*** Opening of Records provided ***

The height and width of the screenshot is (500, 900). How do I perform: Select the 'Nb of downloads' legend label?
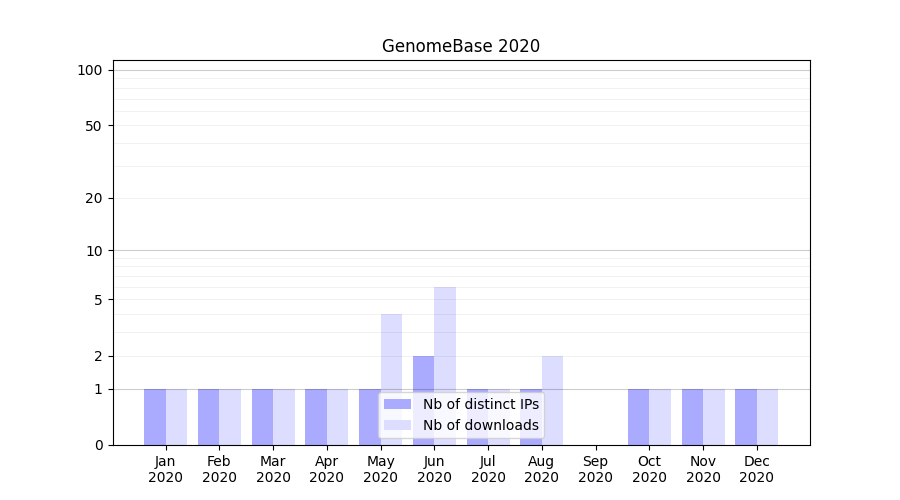coord(480,425)
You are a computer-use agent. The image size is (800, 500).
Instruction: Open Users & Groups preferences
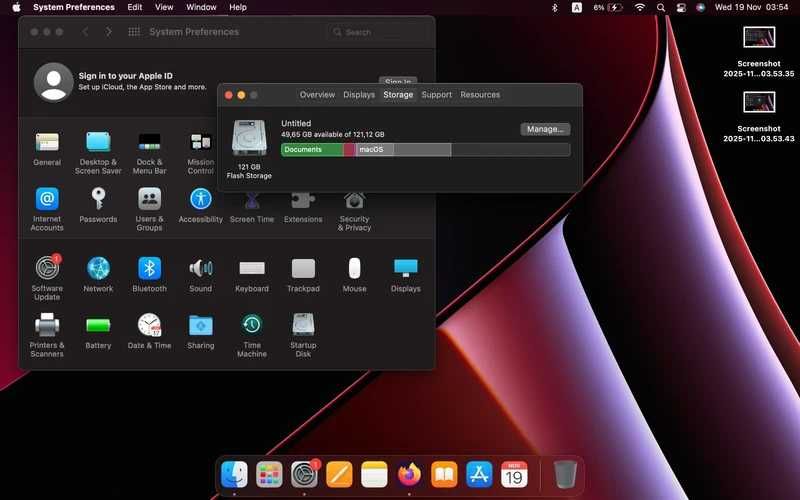coord(149,208)
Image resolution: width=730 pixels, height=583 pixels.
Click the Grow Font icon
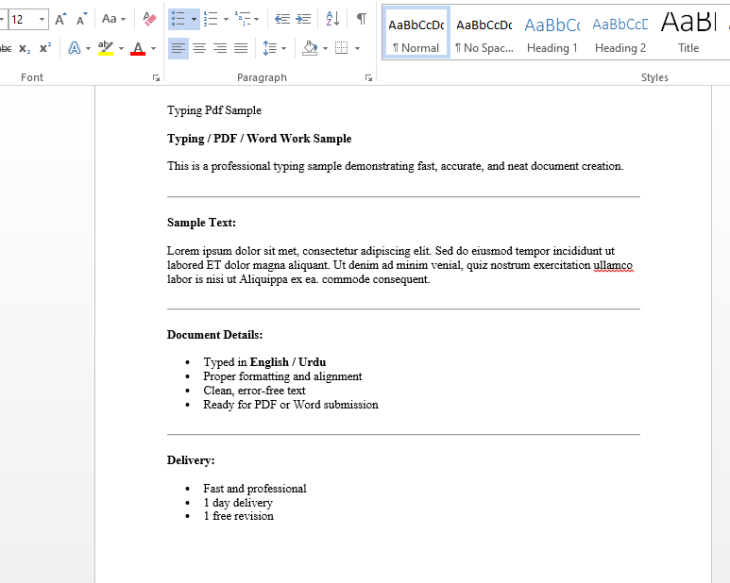pyautogui.click(x=61, y=19)
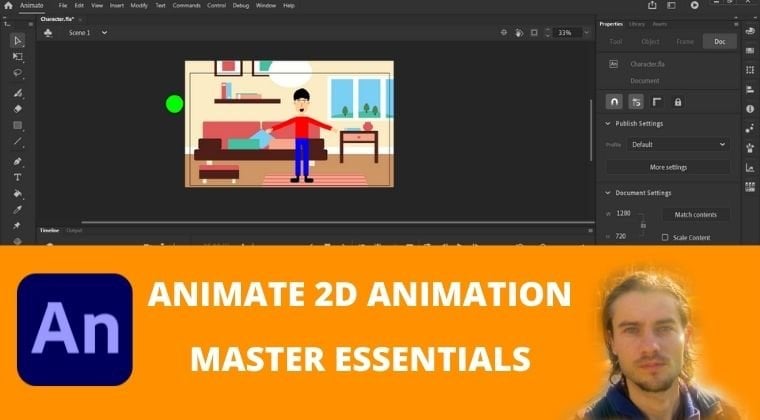Screen dimensions: 760x420
Task: Select the Eyedropper tool
Action: click(17, 210)
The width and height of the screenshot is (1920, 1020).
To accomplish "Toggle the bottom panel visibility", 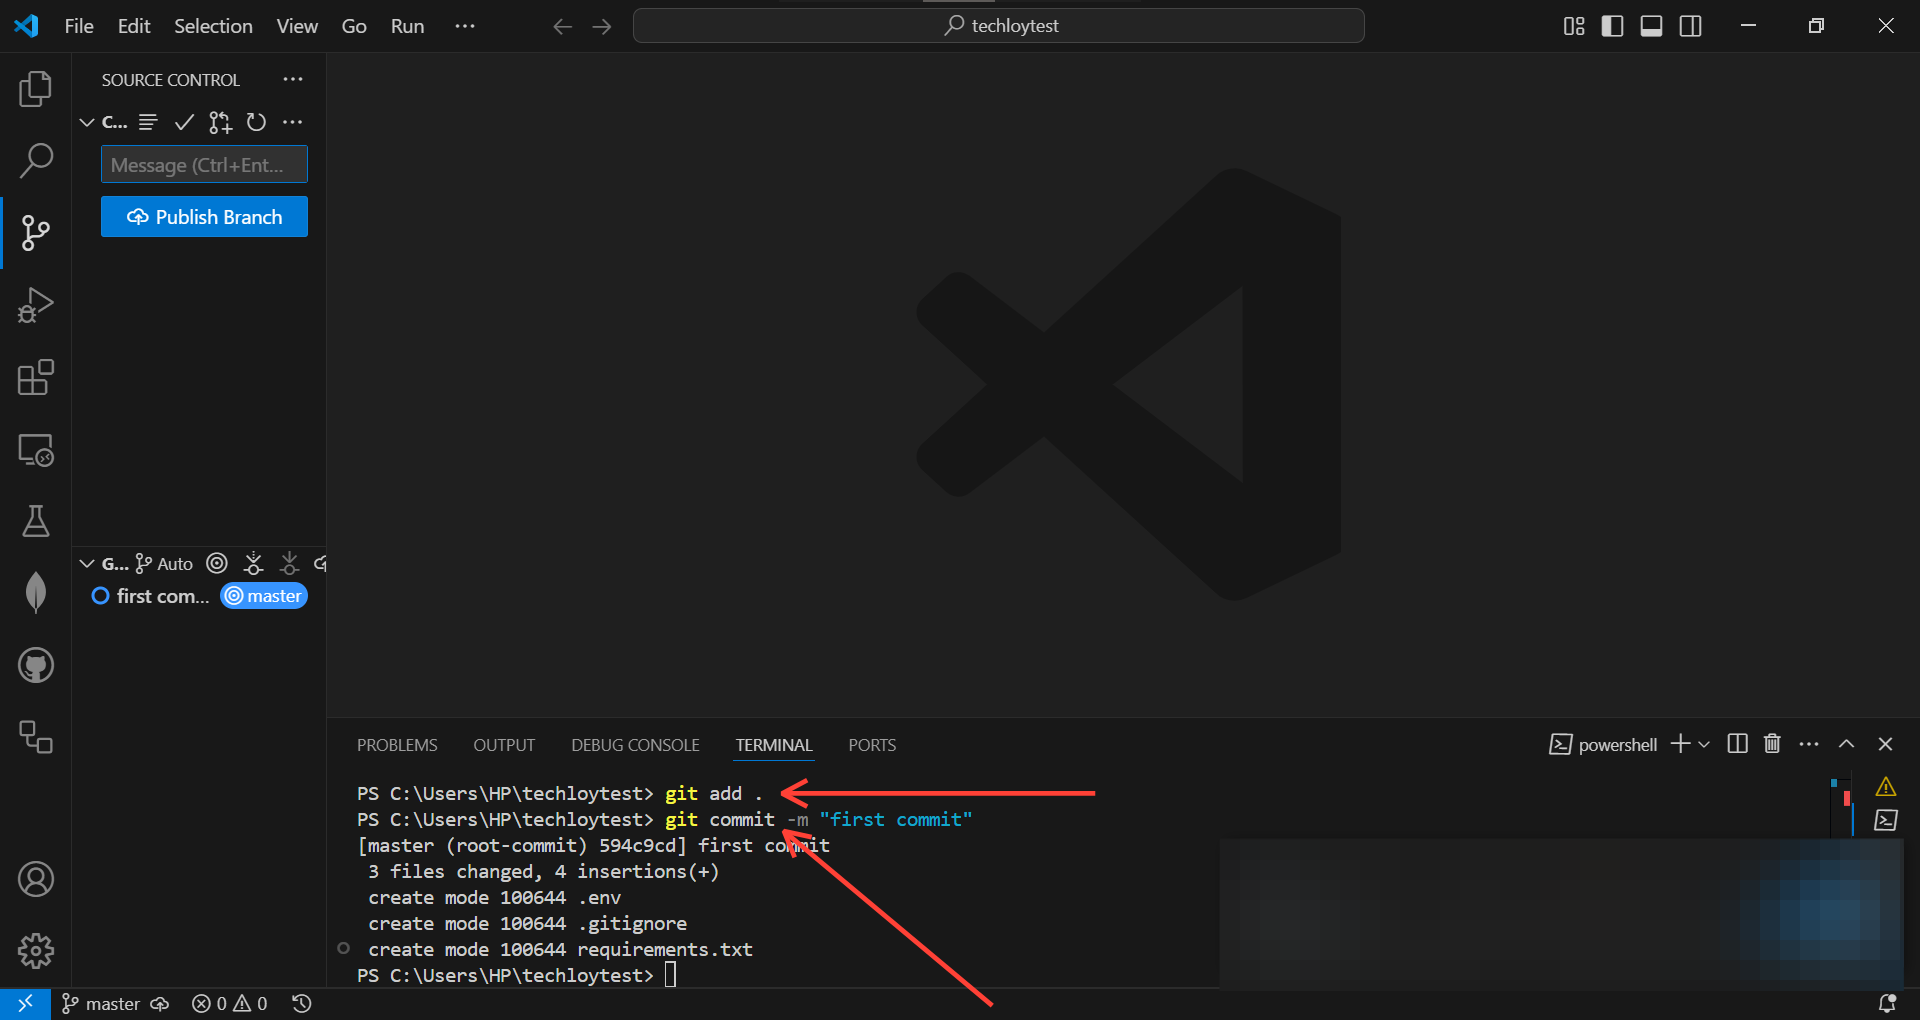I will (x=1651, y=26).
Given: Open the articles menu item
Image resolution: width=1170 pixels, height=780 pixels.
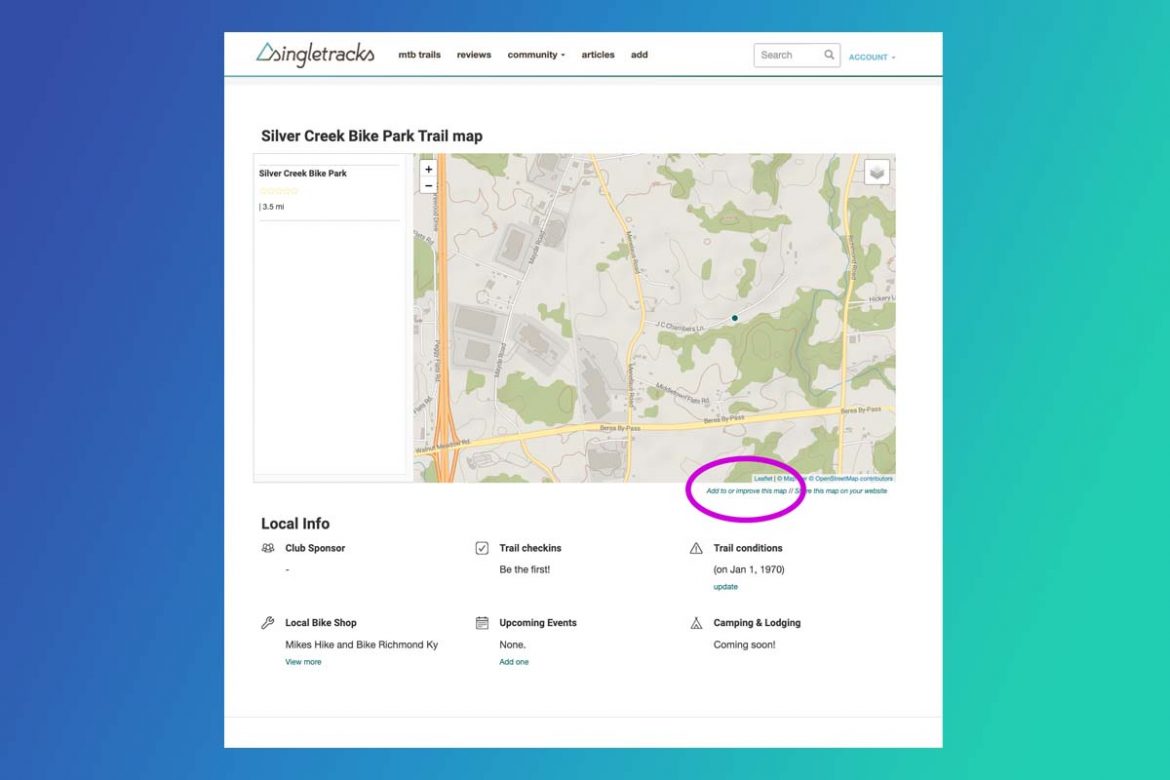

*** Close of Records provided ***

**The problem:** For each line of the entries that holds the word "resolution", pull that line out.

**Reply to the task:**
Image resolution: width=730 pixels, height=583 pixels.
Image resolution: width=1170 pixels, height=780 pixels.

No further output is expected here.